Construction Soars for Rental Apartments
Daily Real Estate News | Wednesday, November 16, 2011
The apartment market continues to post big gains, as low vacancy rates and a surge in demand have tightened supply over the last few months. To respond to the increase in demand, construction of apartment buildings is on the upswing and analysts expect it to stay strong in the foreseeable future as more young adults put off home ownership and former home owners facing hardship turn to renting.
To respond to the need for more apartments, AvalonBay Communities, a rental apartment operator, is reporting $1 billion in development projects underway and UDR has started more than 2,500 units for an estimated $751 million, with other big companies upping their activity as well.

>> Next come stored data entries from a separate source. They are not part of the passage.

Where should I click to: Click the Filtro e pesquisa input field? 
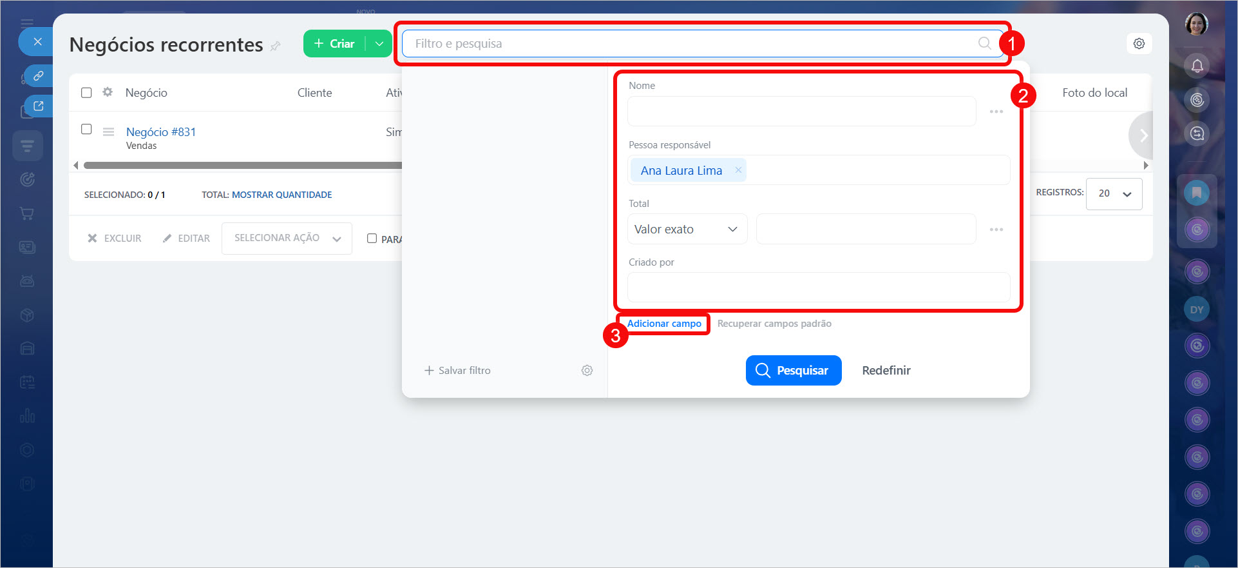[689, 44]
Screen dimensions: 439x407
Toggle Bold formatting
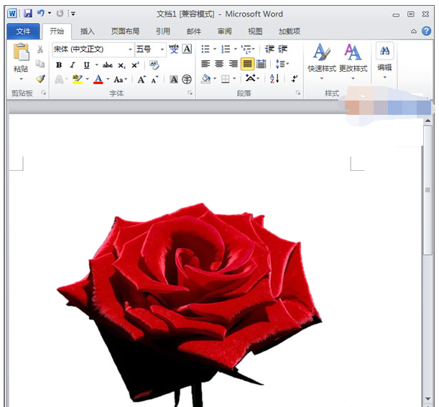click(x=59, y=65)
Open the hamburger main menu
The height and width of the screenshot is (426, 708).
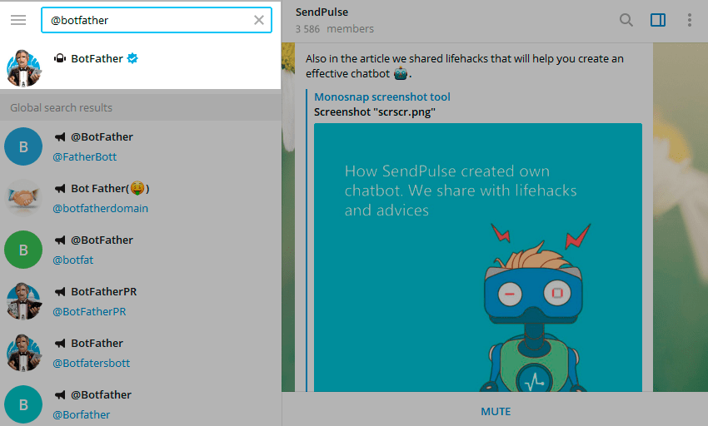[18, 20]
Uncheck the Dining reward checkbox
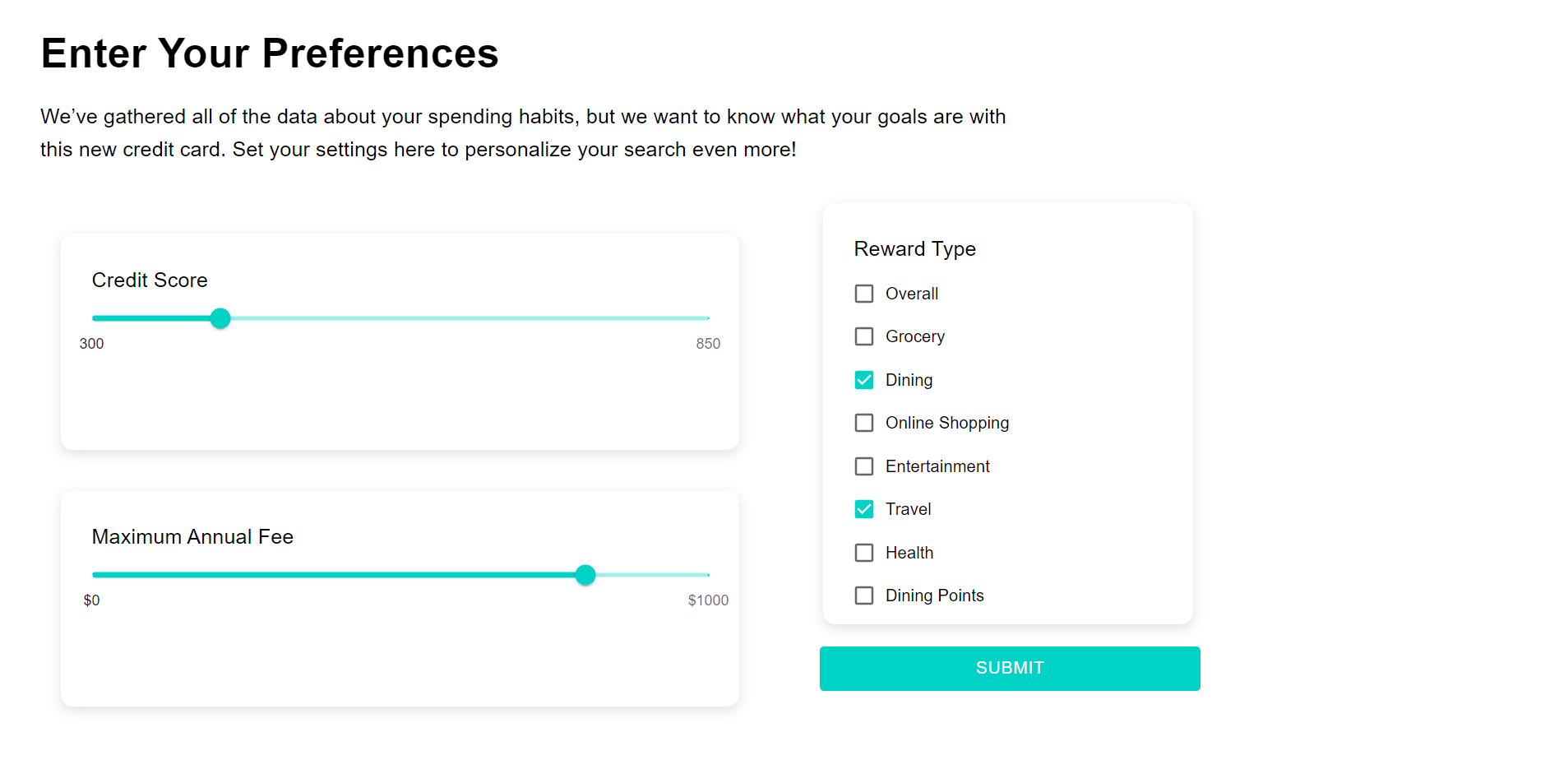This screenshot has width=1559, height=760. 863,380
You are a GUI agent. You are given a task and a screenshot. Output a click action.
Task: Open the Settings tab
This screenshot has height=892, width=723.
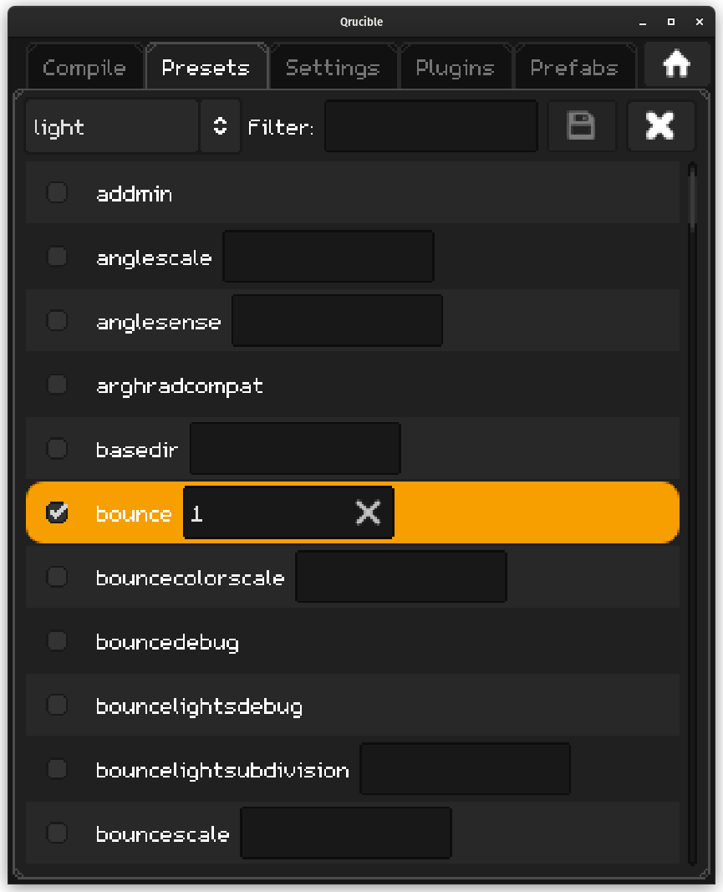click(333, 68)
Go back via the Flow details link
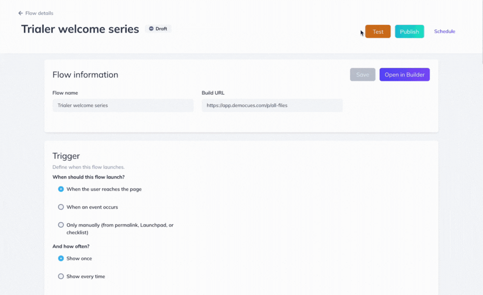Viewport: 483px width, 295px height. [x=39, y=13]
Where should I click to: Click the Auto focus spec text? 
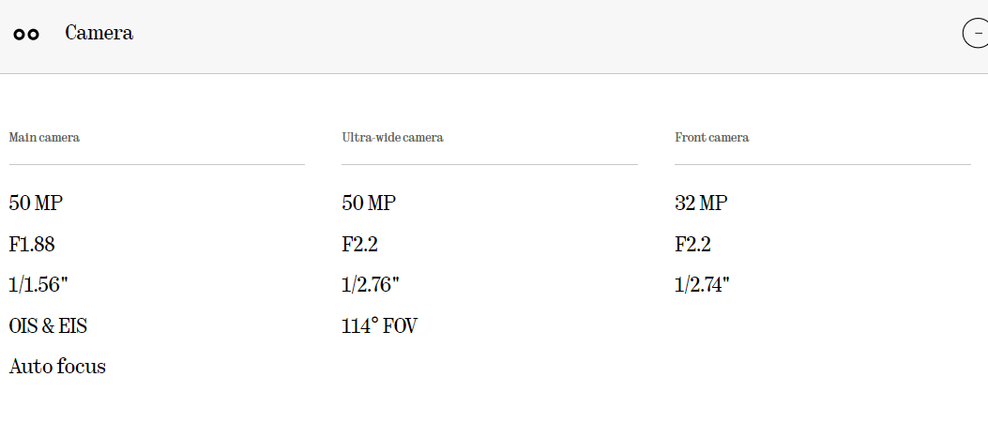(57, 367)
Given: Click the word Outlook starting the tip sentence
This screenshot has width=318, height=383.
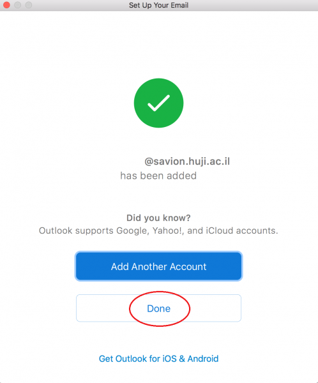Looking at the screenshot, I should tap(56, 230).
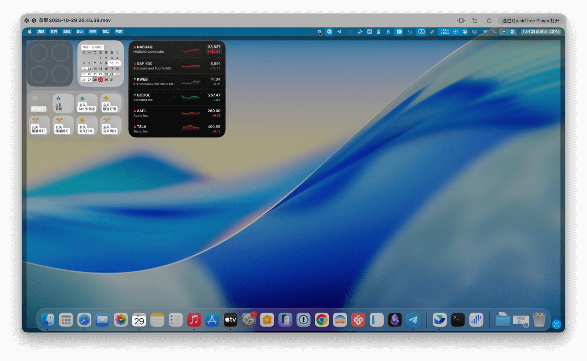Open Telegram from the Dock
The image size is (587, 361).
tap(413, 320)
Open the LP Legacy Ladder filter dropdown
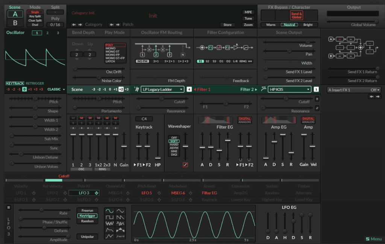This screenshot has width=385, height=244. (x=162, y=89)
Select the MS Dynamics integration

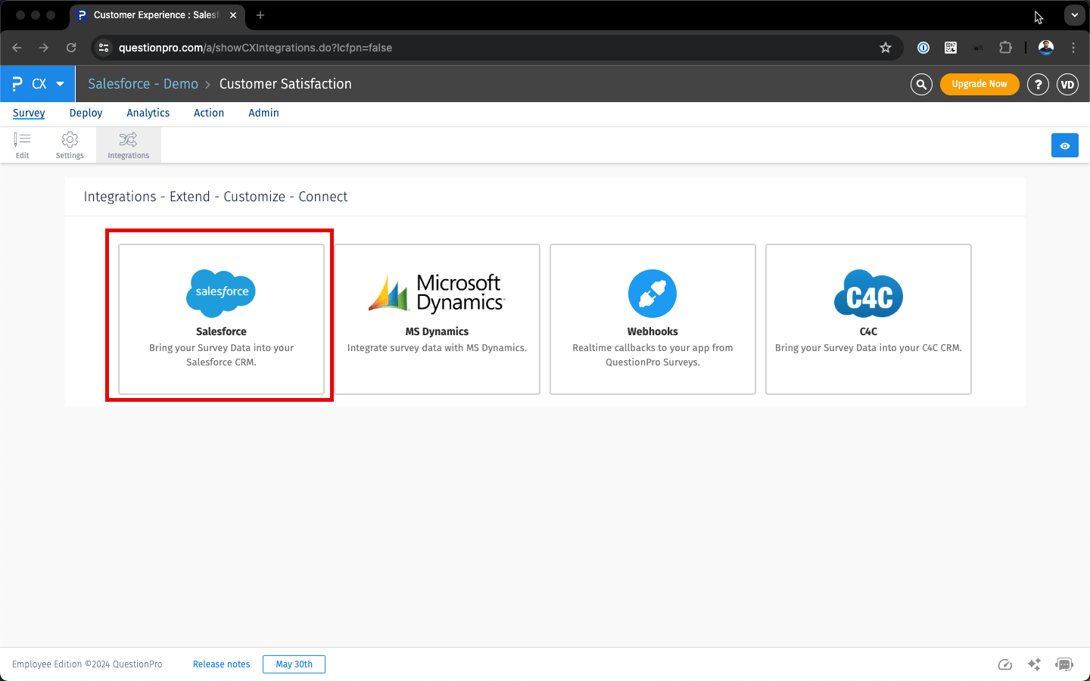click(x=437, y=319)
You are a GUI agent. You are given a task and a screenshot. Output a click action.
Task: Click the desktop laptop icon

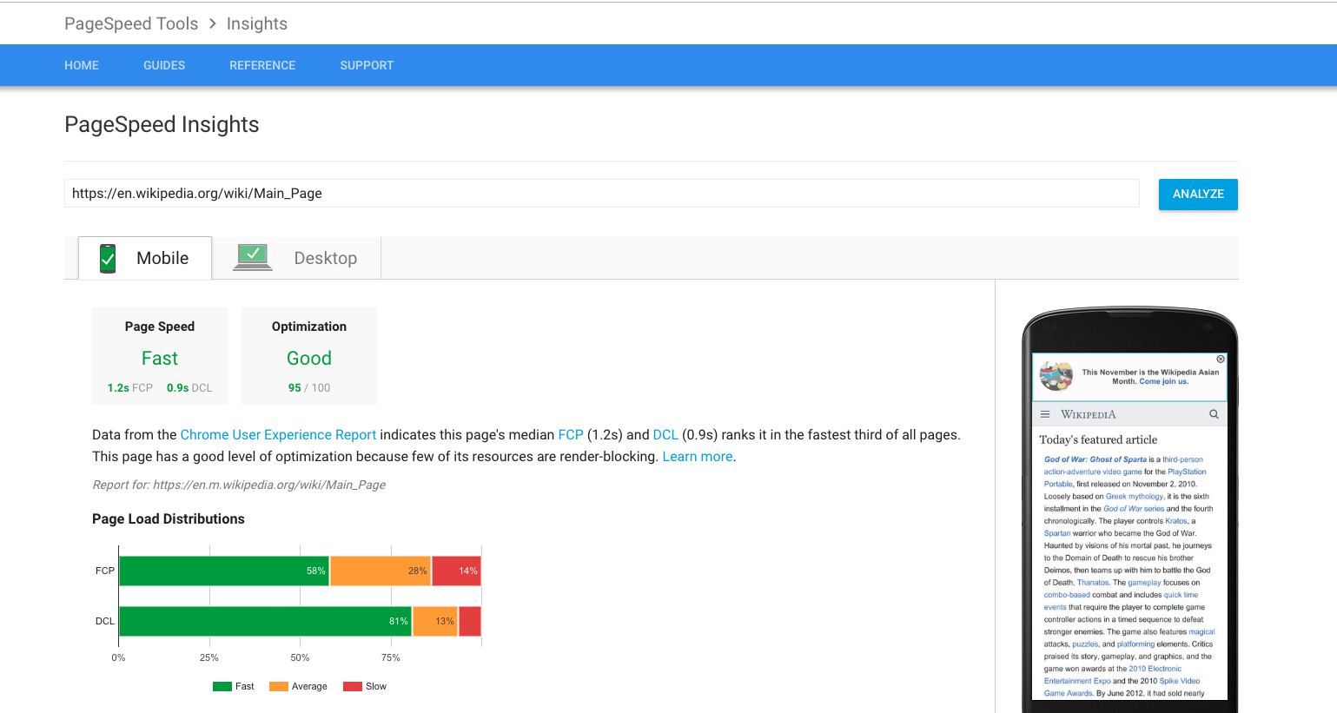(x=253, y=258)
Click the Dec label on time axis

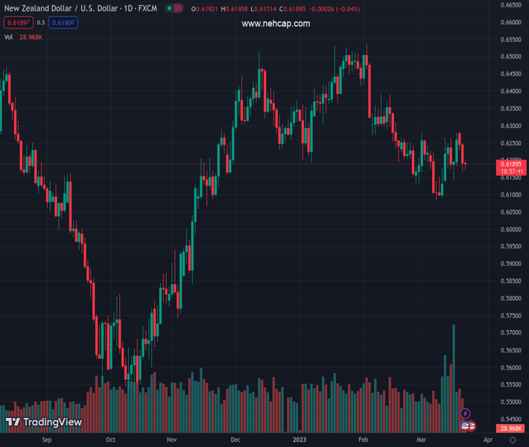click(235, 440)
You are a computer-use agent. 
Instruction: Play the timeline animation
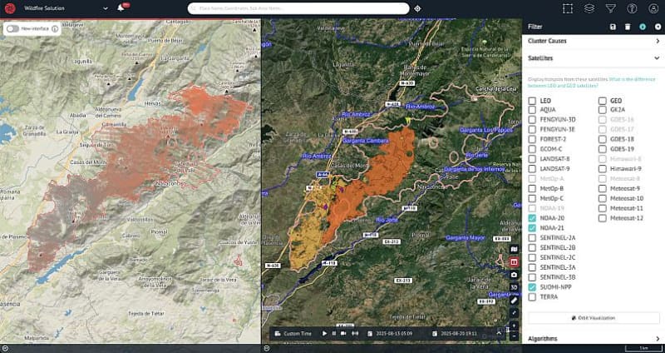click(324, 333)
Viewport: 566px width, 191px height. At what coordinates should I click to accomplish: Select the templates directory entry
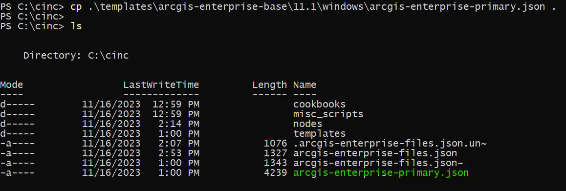320,133
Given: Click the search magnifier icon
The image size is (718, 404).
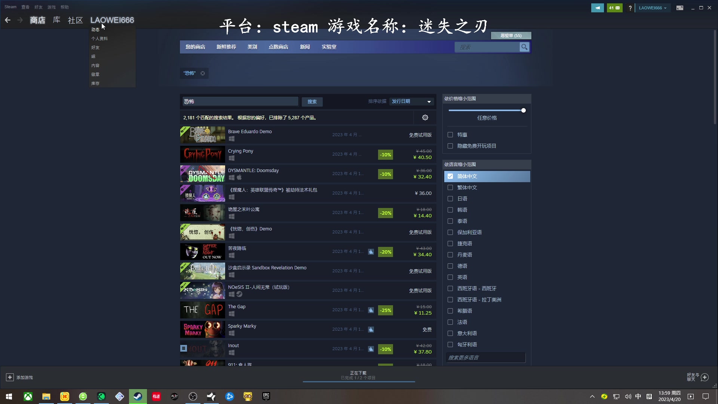Looking at the screenshot, I should (524, 46).
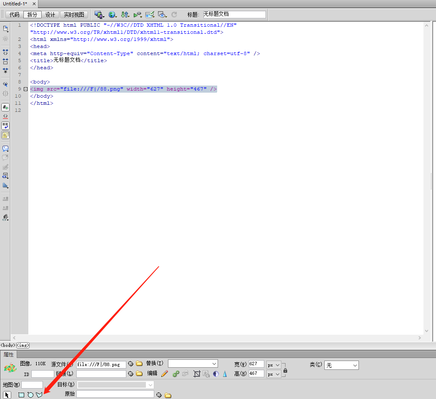Open the 类(C) dropdown showing 无
The image size is (436, 399).
[x=341, y=364]
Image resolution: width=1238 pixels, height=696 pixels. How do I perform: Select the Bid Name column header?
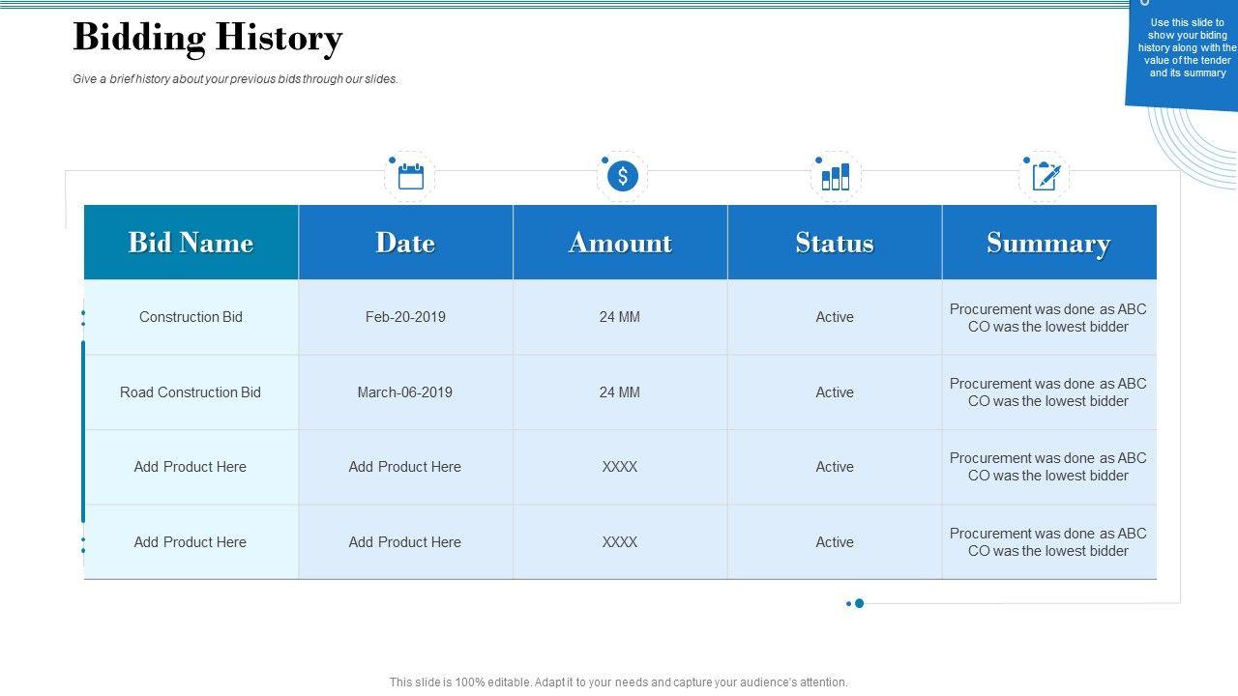coord(191,243)
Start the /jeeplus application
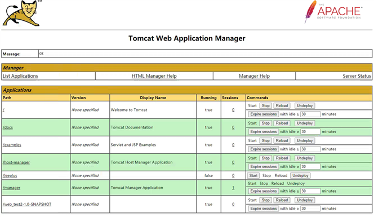The height and width of the screenshot is (217, 374). (x=253, y=175)
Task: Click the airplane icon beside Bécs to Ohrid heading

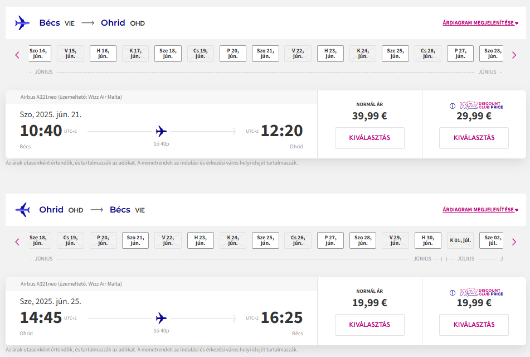Action: tap(22, 23)
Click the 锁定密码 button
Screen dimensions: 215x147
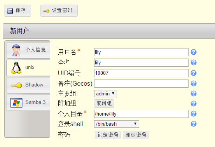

“At this point, there is some noticeable pickup in new construction, but a lot more pre-construction activity is going on,” Mark Obrinsky, chief economist with the National Multi Housing Council, told Investor’s Business Daily.
The tight supply of apartments and an upsurge in demand has allowed landlords to raise rents for seven straight quarters, Ryan Severino, senior economist with Reis, a commercial real estate research firm, told Investor’s Business Daily. But construction projects can take time to get under way, so some analysts don’t see the biggest surge in apartment buildings coming until late next year.
The markets most poised for growth: Dallas; Houston; Orange County, Calif.; Los Angeles; and the Virginia area outside of Washington, D.C.